Edward Warren Clark (January 27, 1849 – June 5, 1907) was an American educator who taught thousands of young Japanese the rudiments of modern science while employed as a teacher in Japan from 1871 to 1875.

==Biography==
Edward Warren Clark was born on January 27, 1849, in Portsmouth, New Hampshire to Rufus Wheelwright Clark and Eliza C Clark. Clark and his family moved from Portsmouth to New York when he was six. He graduated from what is now Rutgers University in New Jersey in 1869 with a degree in Chemistry and Biology. He was one of several hundred teachers hired by the Japanese government to familiarize students with the science and technology of the West.

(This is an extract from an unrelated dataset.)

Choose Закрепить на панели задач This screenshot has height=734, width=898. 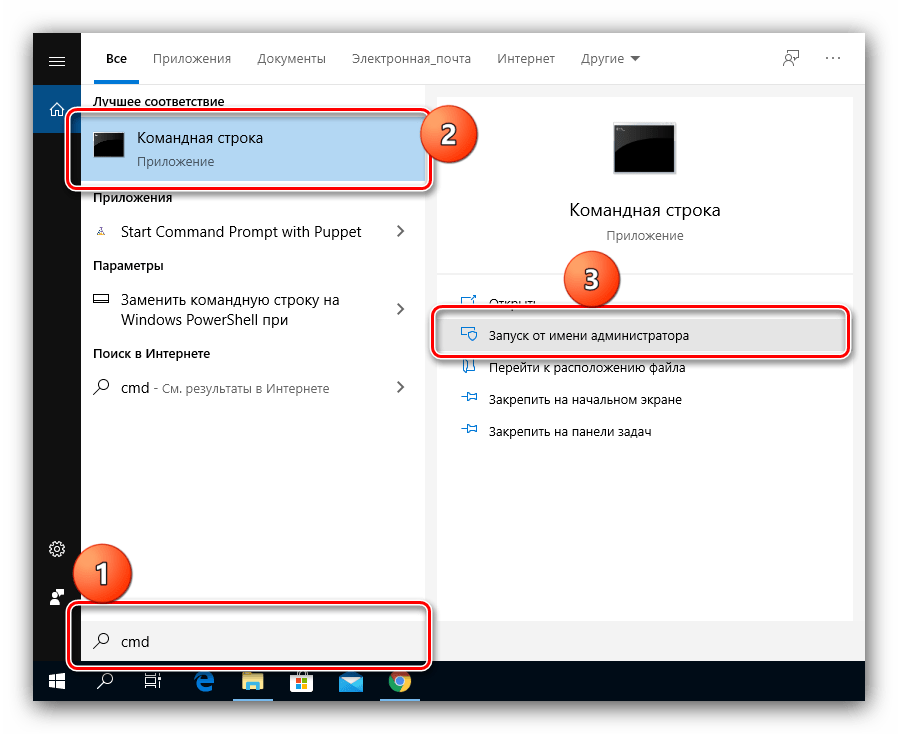point(570,431)
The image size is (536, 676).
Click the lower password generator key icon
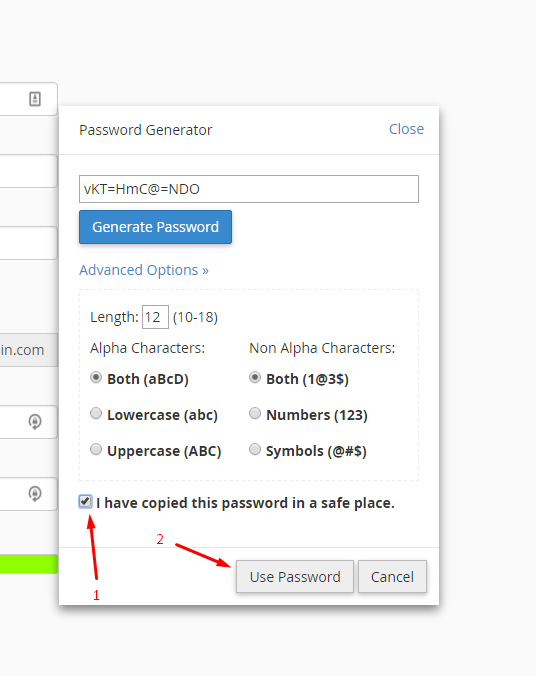pyautogui.click(x=35, y=494)
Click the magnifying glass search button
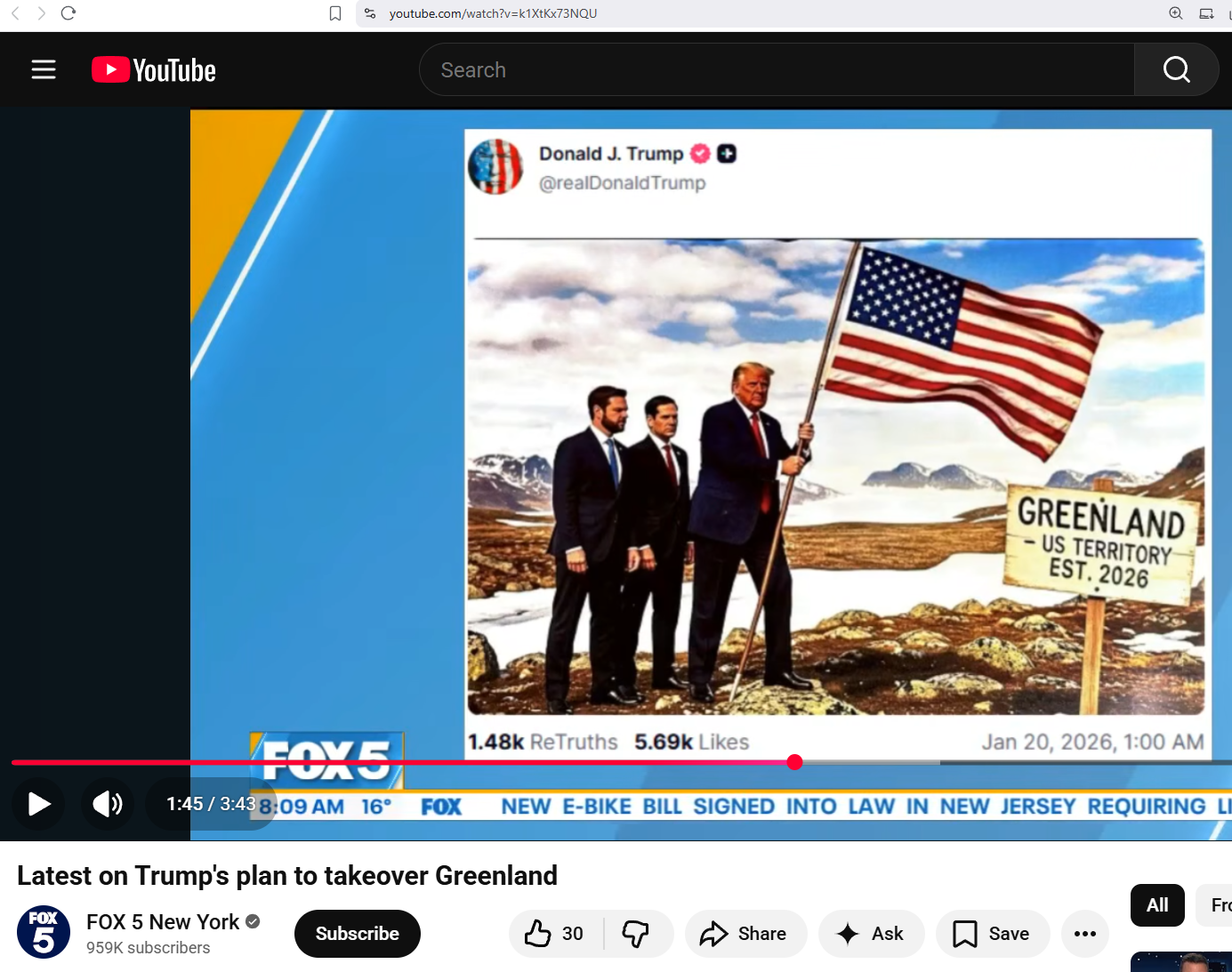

Clark first taught at a school in Shizuoka that trained students to become science teachers. He later taught at what became Tokyo University in Tokyo, where he helped to found the chemistry department, one of the first of its kind in Japan. A devout Christian, Clark sought to introduce the Bible and Christian doctrines to his students whenever possible. After returning to the United States Clark wrote a highly informative book about Japan: Life and Adventure in Japan.

Clark, who later became an Episcopalian priest, visited Japan on two later occasions and worked hard to garner American support for Japan during the Russo-Japanese War (1904–05). Clark was a close associate of William Elliot Griffis (1842–1928), widely regarded as the first major American Japanologist.